Another Anthony Berkeley for today's Forgotten Book! And this one is an absolute classic - Trial and Error, first published in 1937, and reissued by Penguin a decade later with an introduction in which Berkeley defends his plot twist which depends upon a private prosecution for murder.
This is, from the opening scene to the twist in the final sentence, a joy to read. It blends humour and mystery with a deep cynicism about justice, politicians, and newspapers. Could have been written yesterday, then!
The set-up is brilliant. Mr Todhunter is terminally ill, so he decides to do the world a kindness by murdering someone who is truly appalling. He carries out his plan, only to find that an innocent person is charged and convicted. When Todhunter confesses, nobody believes him. So he has to prove his guilt - but it turns out to be very tricky to do so. he turns to Ambrose Chitterwick, one of Berkeley's series sleuths, for help.

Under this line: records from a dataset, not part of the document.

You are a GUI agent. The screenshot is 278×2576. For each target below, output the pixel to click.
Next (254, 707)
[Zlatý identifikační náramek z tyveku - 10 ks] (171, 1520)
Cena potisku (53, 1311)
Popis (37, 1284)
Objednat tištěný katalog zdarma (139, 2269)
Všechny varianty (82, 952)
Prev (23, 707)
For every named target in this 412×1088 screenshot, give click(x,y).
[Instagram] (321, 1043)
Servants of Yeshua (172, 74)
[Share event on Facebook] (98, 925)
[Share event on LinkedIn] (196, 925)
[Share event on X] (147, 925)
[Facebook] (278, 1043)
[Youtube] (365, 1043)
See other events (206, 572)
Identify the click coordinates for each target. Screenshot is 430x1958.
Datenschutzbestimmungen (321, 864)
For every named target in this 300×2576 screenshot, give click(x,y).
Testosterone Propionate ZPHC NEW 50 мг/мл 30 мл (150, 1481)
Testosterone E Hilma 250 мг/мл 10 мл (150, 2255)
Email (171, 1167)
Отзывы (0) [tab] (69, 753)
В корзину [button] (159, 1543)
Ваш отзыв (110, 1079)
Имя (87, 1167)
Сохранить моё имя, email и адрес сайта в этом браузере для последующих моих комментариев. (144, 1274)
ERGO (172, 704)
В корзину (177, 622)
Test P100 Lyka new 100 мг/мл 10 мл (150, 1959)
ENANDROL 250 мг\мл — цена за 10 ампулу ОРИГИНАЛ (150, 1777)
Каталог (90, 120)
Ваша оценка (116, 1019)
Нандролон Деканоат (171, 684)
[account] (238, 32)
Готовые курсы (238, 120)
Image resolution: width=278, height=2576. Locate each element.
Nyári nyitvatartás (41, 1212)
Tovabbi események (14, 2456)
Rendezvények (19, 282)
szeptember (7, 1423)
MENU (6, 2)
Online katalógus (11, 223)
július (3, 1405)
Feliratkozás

Berkeley was here at the very top of his form, producing plot twist after plot twist with seemingly effortless skill. Yet within a couple of years, he had given up novel writng for good. He was a real loss to the genre. Some may argue that he was a writer of his time,but I think there's something very contemporary about his best work, which makes it timeless. In my opinion, he wrote four outstanding books, plus some other good ones. This is one of the top four, no question.